We get used to hearing big numbers all the time in the media but let that sink in for a moment. Two million complaints. It’s really important to remember that behind the trends and themes, our data represents millions of individual stories, situations and scenarios that have led people to Resolver to seek help.
Our annual data covers more than 100 different products and services covering across the UK economy. The big numbers are fascinating, the increases and decreases alone tell lots of stories about what’s driving people to distraction on a daily basis. I’ll be looking at some of the themes and surprises in my blog later in the week.
Resolver’s annual data covers the last financial year, running right up to the depths of the lockdown in April. Yet many of the issues that affected our lives in 2019/20 seem like distant memories. Remember PPI complaints? Or how concerns about Brexit rocked the economy?
In 2019 we began to see patterns in our data week-on-week. The reduction in complaints in a sector is often related to a decrease in usage of a service. For instance, we can see a decrease in complaints about high street shopping, this reflects the shift in how we buy things and the unprecedented rate of closure of shops. We noticed reductions in rates of complaint about things like restaurants, in line with nationally collated data demonstrating that the nation was tightening its belt and going out less. Elsewhere we could see the impact of underlying financial concerns more starkly with complaints relating to credit products and the payment of bills bubbled up ominously.
Yet there were signs of hope for the economy as it was clear some consumers were still prepared to spend. With travel, online shopping and package delivery complaints hitting record levels. Clearly people across the UK were treating themselves where they could – and that certainly helped the economic outlook.
Flash forward to February and the seriousness of the Covid-19 pandemic was becoming apparent. Then, almost overnight it seemed, the world changed. We learned about furloughing, social distancing and lockdowns. There was a period of weeks where we saw the nation go into a phase we have termed, ‘survival anxiety’. The enormity of what was happening made people pause and this was reflected in our complaint volumes.
And then in March it was time to take action. Millions of people turned to Government and companies’ helplines, often waiting hours to get through, only for computer systems to fail, and getting the right and clear information and advice became challenging.
This meant Resolver had to fundamentally change and adapt too. We offered free assistance to businesses to help them prioritise their most vulnerable customers and provided customers with the very best way to contact a company during the crisis. We also advised on when it might not be right to contact a company, with so many urgent complaints and businesses struggling to cope with demand, we were determined to play our part responsibly. I believe it was vitally important that everything we said publicly, from our tips on TV to the guides we published, encouraged people to behave responsibly and to compromise where appropriate to support businesses trying to do the right thing.

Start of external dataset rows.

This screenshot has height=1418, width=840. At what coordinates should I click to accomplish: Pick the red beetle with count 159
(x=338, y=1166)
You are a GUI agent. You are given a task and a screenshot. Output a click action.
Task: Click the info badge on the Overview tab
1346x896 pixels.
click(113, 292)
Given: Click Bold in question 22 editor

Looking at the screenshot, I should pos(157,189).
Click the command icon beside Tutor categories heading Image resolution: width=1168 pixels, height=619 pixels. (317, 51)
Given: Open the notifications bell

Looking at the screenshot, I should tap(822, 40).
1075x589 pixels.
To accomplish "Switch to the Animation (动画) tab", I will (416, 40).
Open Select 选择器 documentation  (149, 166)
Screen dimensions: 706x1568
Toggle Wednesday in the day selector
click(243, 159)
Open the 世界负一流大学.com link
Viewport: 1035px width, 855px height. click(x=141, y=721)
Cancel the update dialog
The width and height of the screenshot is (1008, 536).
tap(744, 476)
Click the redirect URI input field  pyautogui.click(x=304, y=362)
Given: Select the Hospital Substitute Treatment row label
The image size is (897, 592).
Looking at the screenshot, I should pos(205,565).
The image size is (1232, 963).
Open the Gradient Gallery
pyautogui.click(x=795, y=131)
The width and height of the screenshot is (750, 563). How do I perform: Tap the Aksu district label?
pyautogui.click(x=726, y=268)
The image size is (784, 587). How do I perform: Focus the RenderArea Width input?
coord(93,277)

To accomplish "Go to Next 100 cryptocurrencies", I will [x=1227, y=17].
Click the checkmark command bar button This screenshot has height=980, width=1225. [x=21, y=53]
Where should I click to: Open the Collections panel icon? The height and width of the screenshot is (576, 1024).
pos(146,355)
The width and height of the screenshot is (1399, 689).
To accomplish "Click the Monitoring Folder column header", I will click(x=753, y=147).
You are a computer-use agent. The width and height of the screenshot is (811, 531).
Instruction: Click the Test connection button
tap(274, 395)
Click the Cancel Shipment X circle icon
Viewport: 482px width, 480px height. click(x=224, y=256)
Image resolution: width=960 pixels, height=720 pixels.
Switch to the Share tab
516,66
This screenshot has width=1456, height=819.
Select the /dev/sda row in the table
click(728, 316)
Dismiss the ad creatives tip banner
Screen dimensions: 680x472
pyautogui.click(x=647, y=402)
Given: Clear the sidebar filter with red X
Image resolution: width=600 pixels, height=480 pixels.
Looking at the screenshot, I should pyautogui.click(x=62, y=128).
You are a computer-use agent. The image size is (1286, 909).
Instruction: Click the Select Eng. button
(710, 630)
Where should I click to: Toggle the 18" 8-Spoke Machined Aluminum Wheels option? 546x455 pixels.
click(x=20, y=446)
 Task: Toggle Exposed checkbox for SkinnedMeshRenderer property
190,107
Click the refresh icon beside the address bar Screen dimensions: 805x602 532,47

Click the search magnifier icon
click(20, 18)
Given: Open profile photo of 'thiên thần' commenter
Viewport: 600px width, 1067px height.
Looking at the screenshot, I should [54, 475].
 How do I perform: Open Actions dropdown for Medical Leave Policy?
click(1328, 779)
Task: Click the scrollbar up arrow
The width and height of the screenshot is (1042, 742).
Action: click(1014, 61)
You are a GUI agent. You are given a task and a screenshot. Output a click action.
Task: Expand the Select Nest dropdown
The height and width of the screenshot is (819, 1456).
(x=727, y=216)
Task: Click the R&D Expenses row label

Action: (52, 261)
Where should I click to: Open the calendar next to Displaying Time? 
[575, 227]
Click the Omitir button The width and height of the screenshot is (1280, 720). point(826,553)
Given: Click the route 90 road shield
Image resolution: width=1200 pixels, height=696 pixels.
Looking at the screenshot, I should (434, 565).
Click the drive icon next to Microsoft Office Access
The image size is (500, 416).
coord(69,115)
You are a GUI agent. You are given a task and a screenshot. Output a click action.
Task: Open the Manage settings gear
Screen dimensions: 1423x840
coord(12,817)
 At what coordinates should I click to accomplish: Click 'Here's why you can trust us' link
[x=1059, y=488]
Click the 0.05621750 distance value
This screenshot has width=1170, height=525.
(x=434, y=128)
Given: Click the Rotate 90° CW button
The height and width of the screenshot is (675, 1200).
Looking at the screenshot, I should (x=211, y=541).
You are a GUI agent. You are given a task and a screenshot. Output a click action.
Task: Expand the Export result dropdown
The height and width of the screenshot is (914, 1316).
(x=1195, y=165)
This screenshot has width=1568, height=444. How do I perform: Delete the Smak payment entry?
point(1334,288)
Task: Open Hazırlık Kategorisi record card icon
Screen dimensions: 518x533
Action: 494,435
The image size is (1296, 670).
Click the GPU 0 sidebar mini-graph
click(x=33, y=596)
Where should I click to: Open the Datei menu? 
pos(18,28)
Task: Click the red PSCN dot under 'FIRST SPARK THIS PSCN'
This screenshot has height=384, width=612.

These challenging times mean that there will inevitably be a dip in some aspects of the service a business can provide, no matter how hard they try. The sheer number of people getting on the phone and going online will overwhelm the existing frameworks set up to help people sort out problems. I believe that the public has been pretty patient, all things considered. But as lockdown has lengthened there has been a clear shift in the public mood – and that’s reflected in the big and sustained rise in complaint volumes over the weeks.
So, as Resolver publishes a look back on a turbulent and unprecedented year, it’s important to remember that our data is as much a social commentary as it is about the lessons businesses need to learn from their customers. And as we re-emerge into a post-lockdown world, there’s a real opportunity to fundamentally change things for the better by understanding what people want and need.